One Qatari official isn’t even pretending to be tolerant of homosexuality leading up to the World Cup.

Khalid Salman, a former Qatari soccer player and the nation’s FIFA World Cup ambassador, said Monday in an interview with German broadcaster ZDF that homosexuality is “damage in the mind.”

Lovely.

“The most important thing is, everybody will accept that they come here. But they will have to accept our rules,” he said, via CNN.

Salman added he doesn’t want children to learn “something that is not good.”

An official from the World Cup organizing committee abruptly stopped the interview after Salman’s anti-gay spiel, according to CNN.

ZDF tweeted a clip of the interview, in which an unidentified person says Salman “isn’t the best person to comment on the law.”

The dangerous situation for LGBTQ people in Qatar has been a major story leading up to the World Cup. It is illegal to be gay in the tiny desert nation, and homosexuality can lead to imprisonment or even death.

Just last month, the Human Rights Watch published a new report documenting Qatari arrests and abuses of gay people. Nasser Mohamed, a Qatari-born physician now living in San Francisco, recently sounded the alarm in an essay for Outsports about the dismal state of LGBTQ rights in his home country.

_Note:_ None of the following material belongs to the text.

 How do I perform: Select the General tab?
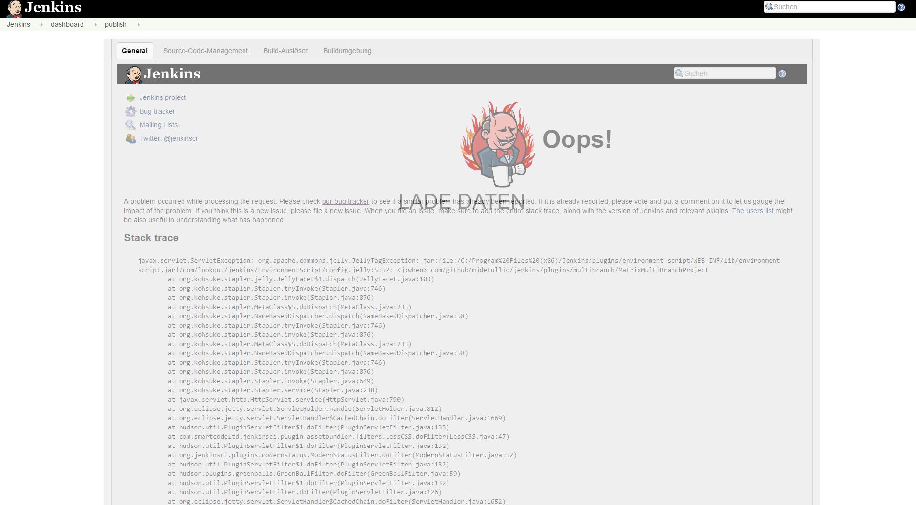(135, 51)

“Some of my friends have told me stories about online chat rooms and how undercover cops are arresting men trying to meet other men in a romantic setting,” he writes. “I also heard about lashing and prison sentences.”

European captains plan to wear “One Love” armbands at the tournament to support LGBTQ inclusion and diversity, though FIFA would probably prefer they didn’t. FIFA president Gianni Infantino sent a letter last week to all 32 World Cup clubs urging players to stay quiet about social and political issues.

An estimated 1.5 million international visitors are expected to visit Qatar while the World Cup is in progress from Nov. 20 through Dec. 18. Salman’s comments can’t make any potential LGBTQ tourists feel comfortable, despite vague assurances that gay soccer fans won’t be prosecuted for showing signs of affection in public.

Former FIFA president Sepp Blatter, who presided over the corrupt process that awarded Qatar the World Cup, said this week it was a mistake to do so.

Too bad he didn’t come to this realization 12 years ago.